El-Kebîr الكبير Büyük.
Fazileti ve faydaları :
*Her gün 100 kere ” Ya Kebîr celle celâlühû ” ism-i şerifini okumaya devam ederse insanlar arasında sevgi ve muhabbet görür, saygı ve değeri artar.
* Her gün 232 kere ” Ya Kebîr celle celâlühû ” zikrine devam eden eşler arasında sevgi bağları kuvvetlenir.
* 5 vakit namazdan sonra 232 kere ” Ya Kebîr celle celâlühû ” zikrine devam eden iyi bir makam sahibi olur, herkes tarafından sevilir.
* Anlaşamayan karı-kocanın yemeklerine okunarak yedirilirse anlaşır ve güzelce geçinirler.
* Yâ kebiyru entellezî lâ tehdil ukûlü li vasfı azametih.” duasına devam edenler borçlarından kurtulurlar. Rızıkları da artar.
* Makam veya rütbesi tenzil edilenler yedi gün oruçlu olarak bin er defa okumaya devam ederlerse tekrar rütbe ve makamlarına nail olurlar.
* Devamlı olarak bu ism-i şerif ile zikredene ilim kapıları aralanır. İnsanlar tarafından hürmet edilir, insanlara karşı heybetli gözükürler.
* Büyüklerin yanındaki işlerin husulü için, mezkur adet (232) okunur.
* Haksızlıkla vazifesinden uzaklaştırılan kimse oruçlu olarak bin er defa okursa Allah’ın izni ile tekrar vazifesine avdet eder.
* Günde yüz defa okuyan kimse halk içinde şerefe nail olur.
* Borç altında ezilen kimse her gün bin defa okursa Allah’ın izni ile borcunu ödemeye muvaffak olur.
El-Kebîr esmasının ebced değeri, zikir sayısı, zikir günü ve zikir saati :
Ebced değeri ve zikir sayısı ; 232
Zikir günü ; Perşembe
Zikir saati ; Müşteri (Sabah güneş doğarken ve ikindi namazı sonrası. Gece okumalarında tam gece yarısı.)

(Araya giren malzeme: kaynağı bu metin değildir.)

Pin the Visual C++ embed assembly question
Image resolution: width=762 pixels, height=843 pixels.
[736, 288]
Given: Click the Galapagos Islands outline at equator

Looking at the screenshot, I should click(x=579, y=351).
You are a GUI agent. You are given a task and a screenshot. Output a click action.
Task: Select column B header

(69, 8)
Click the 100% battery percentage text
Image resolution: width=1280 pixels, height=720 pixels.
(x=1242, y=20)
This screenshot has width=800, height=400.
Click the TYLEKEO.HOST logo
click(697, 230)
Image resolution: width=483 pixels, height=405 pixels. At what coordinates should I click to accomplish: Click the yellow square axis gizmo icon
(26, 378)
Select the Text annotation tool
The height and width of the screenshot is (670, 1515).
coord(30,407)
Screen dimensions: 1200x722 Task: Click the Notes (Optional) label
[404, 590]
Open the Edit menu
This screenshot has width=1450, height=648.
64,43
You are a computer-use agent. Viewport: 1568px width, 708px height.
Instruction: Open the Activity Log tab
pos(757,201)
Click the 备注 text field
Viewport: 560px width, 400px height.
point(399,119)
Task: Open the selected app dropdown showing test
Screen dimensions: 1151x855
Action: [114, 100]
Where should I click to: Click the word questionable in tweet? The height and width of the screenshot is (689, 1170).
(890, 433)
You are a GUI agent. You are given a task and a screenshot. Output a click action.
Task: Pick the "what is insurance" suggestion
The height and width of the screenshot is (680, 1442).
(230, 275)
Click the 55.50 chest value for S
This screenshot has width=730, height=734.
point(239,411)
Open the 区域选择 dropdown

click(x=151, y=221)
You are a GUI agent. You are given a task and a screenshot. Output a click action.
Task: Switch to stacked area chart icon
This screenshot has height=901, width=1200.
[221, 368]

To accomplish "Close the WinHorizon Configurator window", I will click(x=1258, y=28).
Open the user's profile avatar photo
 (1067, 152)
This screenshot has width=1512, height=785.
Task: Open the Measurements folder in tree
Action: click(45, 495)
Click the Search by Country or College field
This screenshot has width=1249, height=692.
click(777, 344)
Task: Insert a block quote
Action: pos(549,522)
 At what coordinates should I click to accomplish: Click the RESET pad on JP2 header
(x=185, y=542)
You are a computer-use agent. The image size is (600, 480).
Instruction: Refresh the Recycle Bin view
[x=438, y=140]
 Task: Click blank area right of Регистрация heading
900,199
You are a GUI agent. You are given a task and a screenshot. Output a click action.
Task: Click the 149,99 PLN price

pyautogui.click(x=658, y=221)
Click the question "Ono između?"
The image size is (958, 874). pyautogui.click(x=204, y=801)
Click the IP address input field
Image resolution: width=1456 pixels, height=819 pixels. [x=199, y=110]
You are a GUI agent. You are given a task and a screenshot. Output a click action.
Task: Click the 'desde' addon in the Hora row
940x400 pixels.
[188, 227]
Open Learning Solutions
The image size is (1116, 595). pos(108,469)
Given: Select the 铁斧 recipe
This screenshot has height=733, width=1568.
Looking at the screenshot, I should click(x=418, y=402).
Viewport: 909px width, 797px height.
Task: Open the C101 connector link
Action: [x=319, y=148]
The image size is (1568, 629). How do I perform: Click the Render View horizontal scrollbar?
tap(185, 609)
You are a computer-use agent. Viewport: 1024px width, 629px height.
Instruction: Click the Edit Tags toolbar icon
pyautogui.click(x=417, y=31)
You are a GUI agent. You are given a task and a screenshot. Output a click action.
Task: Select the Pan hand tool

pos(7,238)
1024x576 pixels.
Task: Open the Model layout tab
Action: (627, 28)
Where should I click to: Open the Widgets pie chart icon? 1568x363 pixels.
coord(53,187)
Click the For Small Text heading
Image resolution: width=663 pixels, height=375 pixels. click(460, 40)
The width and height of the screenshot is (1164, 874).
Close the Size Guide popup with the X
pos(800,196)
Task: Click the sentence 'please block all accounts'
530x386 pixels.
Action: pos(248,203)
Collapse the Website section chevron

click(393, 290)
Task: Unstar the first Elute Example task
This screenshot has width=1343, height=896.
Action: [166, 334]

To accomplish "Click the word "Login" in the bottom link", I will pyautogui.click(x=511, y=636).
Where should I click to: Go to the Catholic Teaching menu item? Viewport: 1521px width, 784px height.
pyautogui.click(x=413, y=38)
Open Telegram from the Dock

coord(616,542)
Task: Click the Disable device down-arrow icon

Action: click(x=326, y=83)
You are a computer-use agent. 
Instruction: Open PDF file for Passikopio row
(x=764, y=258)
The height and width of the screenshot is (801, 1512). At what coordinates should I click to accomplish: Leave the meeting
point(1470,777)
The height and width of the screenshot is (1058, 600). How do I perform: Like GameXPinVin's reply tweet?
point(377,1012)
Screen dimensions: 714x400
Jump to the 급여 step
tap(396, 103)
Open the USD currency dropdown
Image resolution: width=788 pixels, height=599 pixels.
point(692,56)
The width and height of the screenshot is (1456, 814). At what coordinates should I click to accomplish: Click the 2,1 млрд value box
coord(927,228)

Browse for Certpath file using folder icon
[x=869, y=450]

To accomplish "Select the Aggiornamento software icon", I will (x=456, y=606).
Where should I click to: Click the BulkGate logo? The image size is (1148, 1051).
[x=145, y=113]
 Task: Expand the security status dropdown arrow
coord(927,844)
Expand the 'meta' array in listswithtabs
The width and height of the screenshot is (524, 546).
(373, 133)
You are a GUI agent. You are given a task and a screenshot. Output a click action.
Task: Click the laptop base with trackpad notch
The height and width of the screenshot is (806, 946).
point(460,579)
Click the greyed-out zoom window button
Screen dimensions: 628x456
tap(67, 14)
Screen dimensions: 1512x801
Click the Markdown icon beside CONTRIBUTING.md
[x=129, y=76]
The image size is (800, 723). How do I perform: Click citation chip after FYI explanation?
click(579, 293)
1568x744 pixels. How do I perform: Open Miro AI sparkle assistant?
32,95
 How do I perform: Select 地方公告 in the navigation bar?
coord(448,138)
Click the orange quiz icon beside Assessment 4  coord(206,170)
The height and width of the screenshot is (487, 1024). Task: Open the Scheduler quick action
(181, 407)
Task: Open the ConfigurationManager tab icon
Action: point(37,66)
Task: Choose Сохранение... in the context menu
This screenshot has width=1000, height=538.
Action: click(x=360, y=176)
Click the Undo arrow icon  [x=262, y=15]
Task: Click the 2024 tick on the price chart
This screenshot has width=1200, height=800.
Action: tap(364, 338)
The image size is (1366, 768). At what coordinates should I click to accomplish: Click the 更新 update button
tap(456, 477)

Vücut haritasındaki yeri (Zikri hangi organa iyi gelir.) : Sol kürek altı ve böğür.
Gezegeni : Pluto.
İçinde El Kebir İsm-i şerifi geçen Kur’an ayetleri :
1-) Rad suresi 9. ayet
عَالِمُ الْغَيْبِ وَالشَّهَادَةِ الْكَبِيرُ الْمُتَعَالِ
Okunuşu :
Âlimul gaybi veş şehâdetil kebîrul muteâl(muteâli).
Anlamı :
Görünen (şahit olunan) ve görünmeyeni (gaybı) bilir. Büyüktür, Âlîdir (Yücedir).
2-) Hac suresi 62. ayet
ذَلِكَ بِأَنَّ اللَّهَ هُوَ الْحَقُّ وَأَنَّ مَا يَدْعُونَ مِن دُونِهِ هُوَ الْبَاطِلُ وَأَنَّ اللَّهَ هُوَ الْعَلِيُّ الْكَبِيرُ
Okunuşu :
Zâlike bi ennallâhe huvel hakku ve enne mâ yed’ûne min dûnihî huvel bâtılu ve ennallâhe huvel aliyyul kebîr(kebîru).
Anlamı :
İşte böyle, çünkü O, “Hakk”tır. Ve Muhakkak ki O’ndan (Allah’tan) başka dua ettiğiniz (taptığınız) şeyler, onlar bâtıldır. Muhakkak ki Allah, O, Âli (yüce)’dir, Kebir’dir (büyüktür).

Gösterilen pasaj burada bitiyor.